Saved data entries

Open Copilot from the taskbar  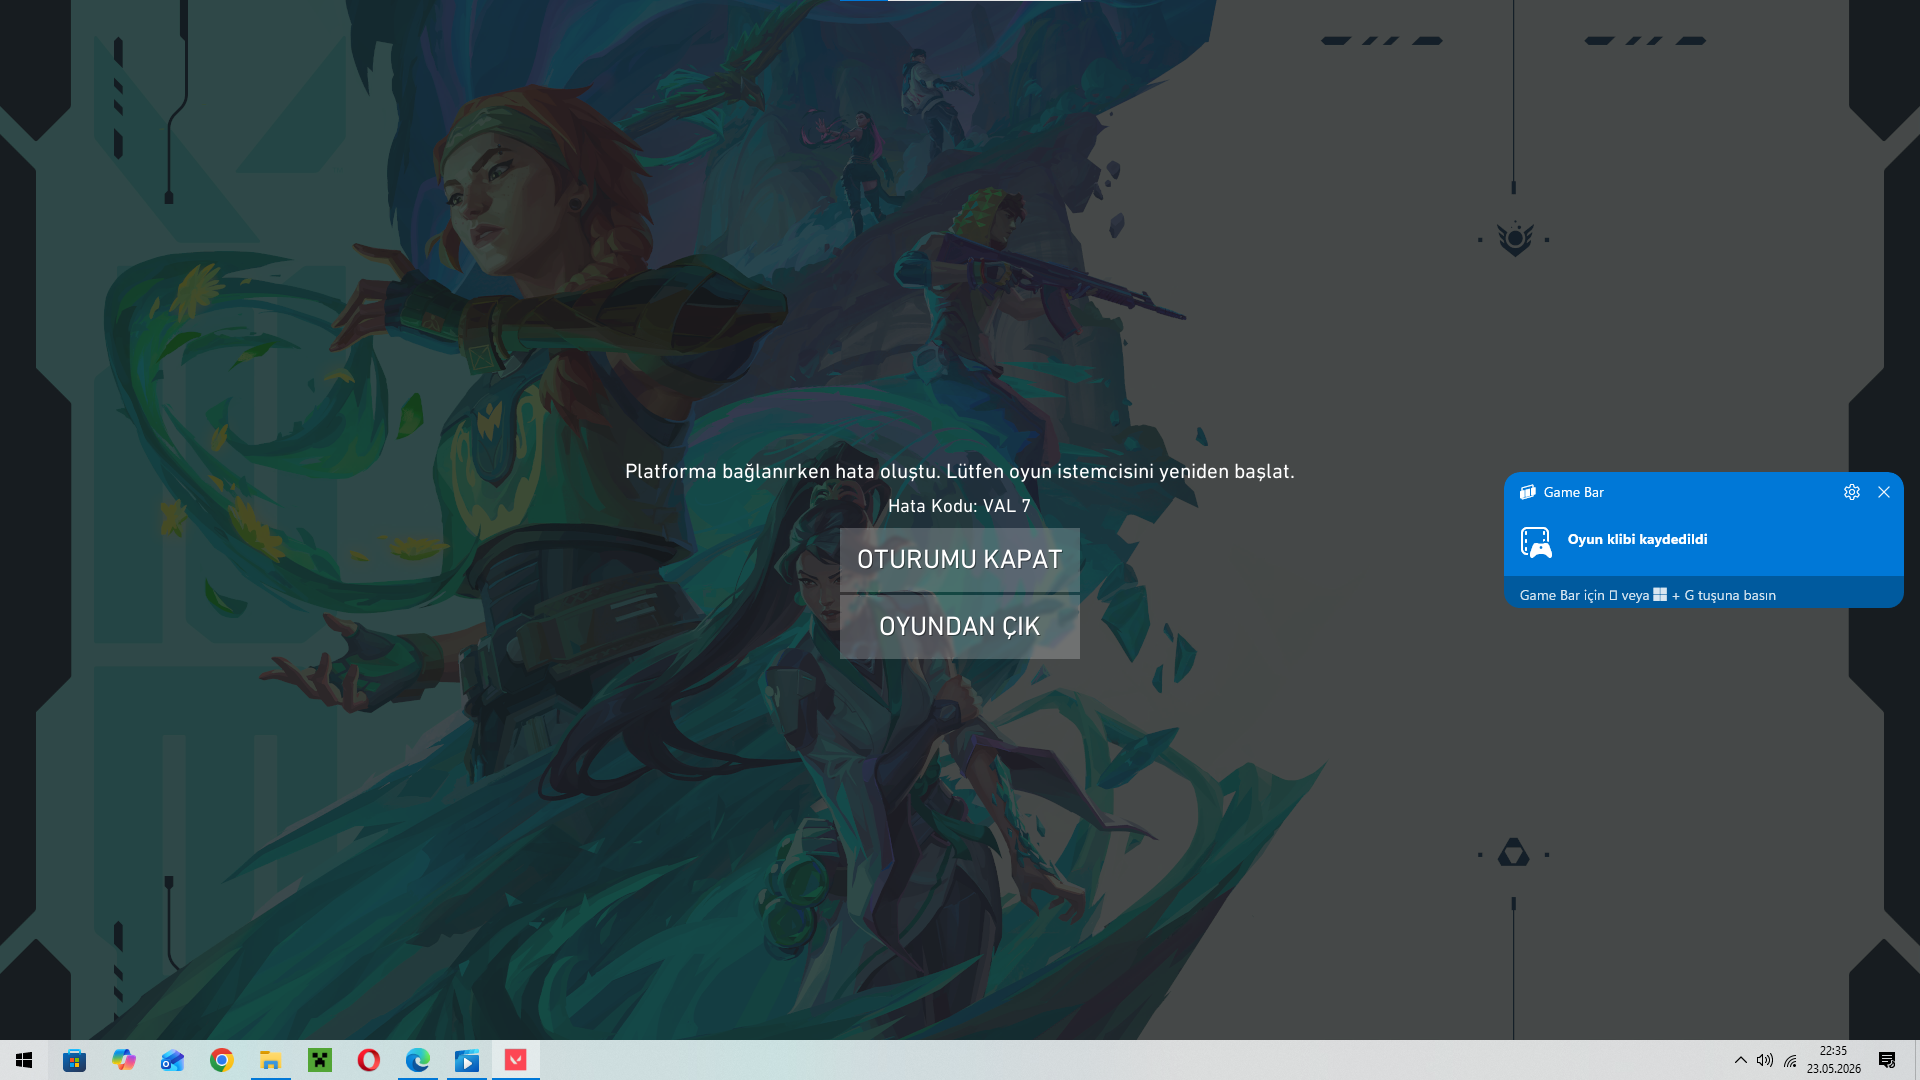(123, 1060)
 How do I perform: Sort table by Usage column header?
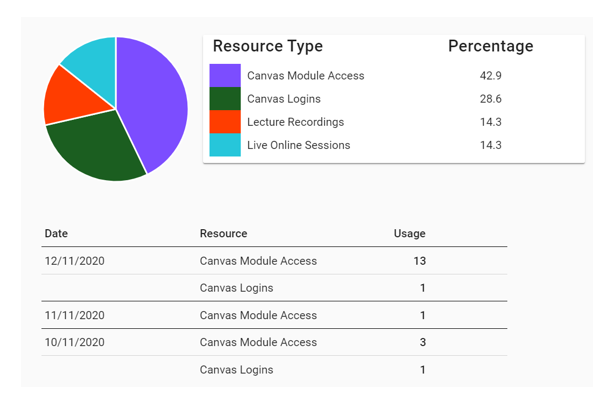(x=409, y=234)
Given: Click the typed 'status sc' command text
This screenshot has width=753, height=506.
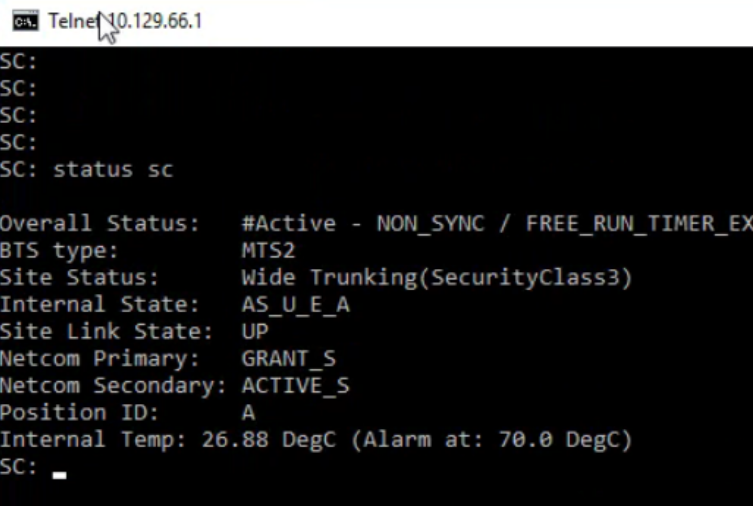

* **Work instruction**: What is the exact wording of the lines from the one bearing "Given: Click the" through the final line of the records above? Write it out without the pictures.

* **Output**:
Given: Click the typed 'status sc' command text
This screenshot has width=753, height=506.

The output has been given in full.